Por supuesto, es necesario garantizar condiciones adecuadas para que ambos instrumentos cumplan con eficacia su cometido y resulten verdaderamente útiles a la superación de la extrema y asfixiante polarización política, así como a la resolución de los gravísimos problemas económicos y sociales que padece la súper empobrecida población nacional, buena parte de la cual se ha visto forzada a emigrar al exterior en busca del sustento familiar.

Si dos enemigos jurados, el norteamericano Donald Trump y el norcoreano Kim Jong-un, pudieron sentarse a dialogar civilizadamente para buscar un acuerdo que garantice la desnuclearización y la paz en la península coreanas, no se justifica bajo ningún concepto que entre el gobierno venezolano y la oposición en sus distintas expresiones, así como los diversos sectores representativos de la sociedad, no se produzcan los encuentros y acuerdos necesarios al interés nacional de superar la crisis.

Está obligado el gobierno a conceder condiciones apropiadas para un diálogo respetuoso, fructífero, con una agenda clara, mediadores imparciales y confiables a las partes y mecanismos seguros de verificación de los potenciales acuerdos. Sin eso no habrá diálogo posible. El oficialismo debe evidenciar una inequívoca voluntad política de llegar a entendimientos en favor del interés nacional y de cumplirlos. Nada bien habla del gobierno su muy reciente y escandalosa violación de los acuerdos suscritos entre los candidatos presidenciales que concurrieron al proceso electoral del 20 de mayo.
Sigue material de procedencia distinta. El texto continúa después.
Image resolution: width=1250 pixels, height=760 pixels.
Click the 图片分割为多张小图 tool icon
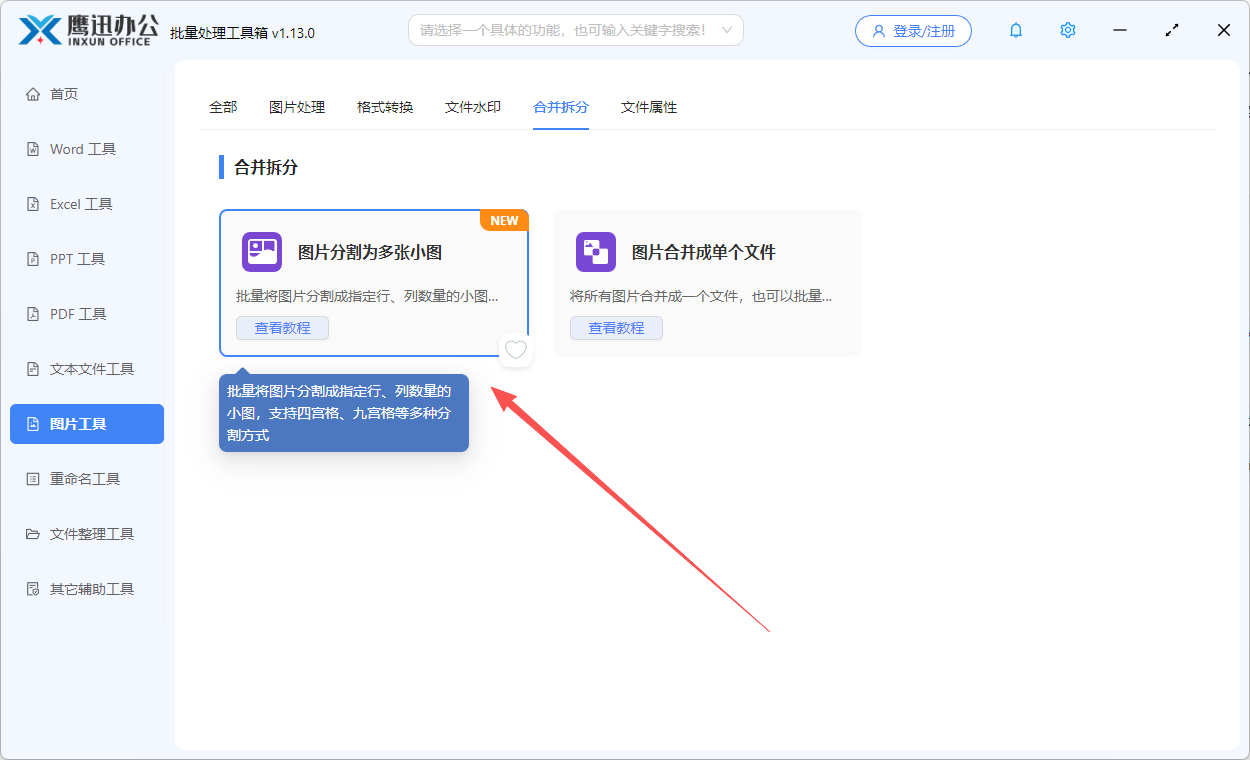[261, 252]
Pero darle patadas, bien sea desde el gobierno o desde la oposición, a la idea de un eventual diálogo político y social, es cerrar las puertas a la resolución pacífica de la grave y multidimensional crisis que vive Venezuela.

Dejemos las patadas para el fútbol y, como sociedad civilizada a la que debemos propender, echemos mano a todos los mecanismos que nos permitan salir en paz del calamitoso estado en que se encuentra nuestro país en todos los órdenes.

¿Cuántas rupertas y rupertos humanos tienen que seguir muriendo de hambre y de mengua, al igual que ocurrió con la desnutrida elefanta del zoológico de Caricuao, para que el gobierno introduzca cambios indispensables en su modelo depredador y en sus hambreadoras políticas públicas? Para exigir esos cambios y para reinstitucionalizar el país es que se justifica el diálogo en Venezuela.